Buradasınız
14 Mayıs Seçimleri: İhtiyacımız Bir Kurtarıcı Değil Örgütlülüktür!
14 Mayıs seçimlerini geride bıraktık. Henüz kesin olmayan sonuçlara göre iktidarda bulunan Cumhur İttifakı Mecliste çoğunluğu elde etti, cumhurbaşkanının belirlenmesiyse 28 Mayıstaki ikinci tura kaldı. Fakat kesin olan bir şey var: 14 Mayısta hangi adaya, hangi parti ya da ittifaka oy vermiş olursak olalım işçi ve emekçiler olarak içinde bulunduğumuz durumdan hoşnut değiliz ve bizleri çok zor günlerin beklediğini hissediyoruz, biliyoruz. İşte bu nedenle 14 Mayıs’ta ortaya çıkan sayıların, oranların ötesine geçerek yaşadıklarımıza, olgulara, gelişmelere işçi sınıfımızın penceresinden bakabilmemiz büyük önem taşıyor. Çünkü bu pencereden baktığımızda işçi ve emekçiler olarak oy tercihlerimiz farklı olsa da aslında sorunlarımızın, kaygılarımızın, hoşnutsuzluğumuzun ortak olduğunu görebiliriz. Aramızdaki birlik ve dayanışmanın zayıf olması yüzünden nasıl tuzaklara düştüğümüzün, ne kadar ağır bedeller ödediğimizin, neden yapay ayrımları aşmamız gerektiğinin farkına varabiliriz. Asıl ihtiyacımızın bir kurtarıcı değil, aramızda yaratılan yapay ayrımları aşmak, birlik ve dayanışmamızı güçlendirmek, ortak sorunlarımıza birlikte çözüm aramak olduğunu kavrayabiliriz.

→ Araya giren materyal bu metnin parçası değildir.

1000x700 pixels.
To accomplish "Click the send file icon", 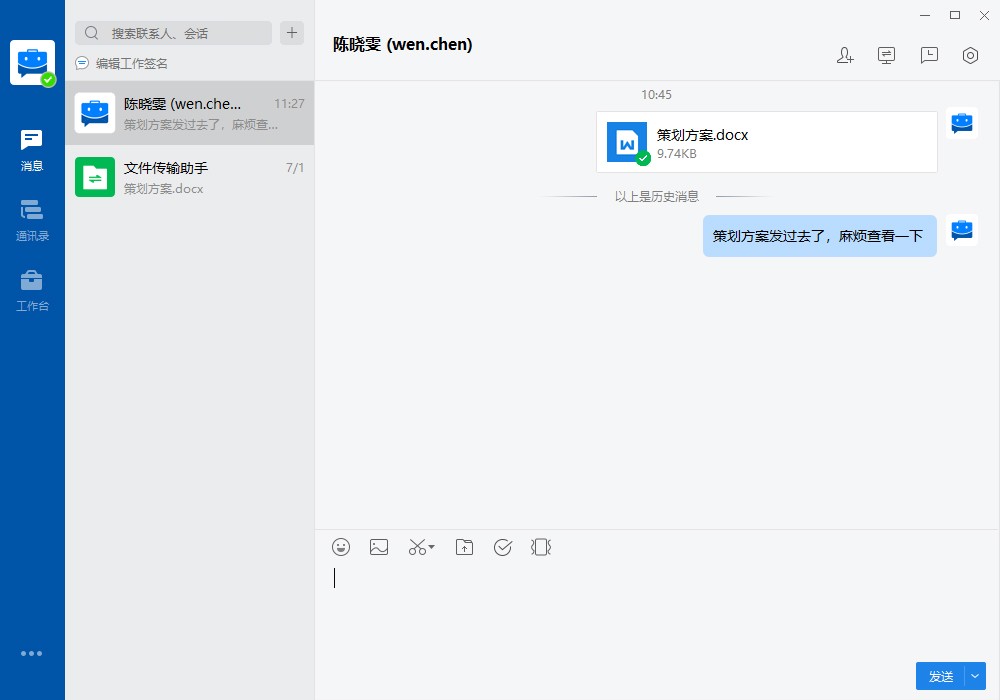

Siyasi iktidarın temsilcileri seçim sonuçlarının halkın iktidara olan teveccühünü ve güvenini yansıttığını, biraz daha sabredersek, onlara güvenip destek vermeyi sürdürürsek tüm sorunlarımızın çözüleceğini iddia ediyorlar. Yani derinleşip kriz boyutuna ulaşan sorunlarımızın kaynağı olanlar derdimize dermanın yine kendileri olduğunu söylüyor, oylarımız ve desteğimizle onları iktidarda tutmamızı istiyorlar.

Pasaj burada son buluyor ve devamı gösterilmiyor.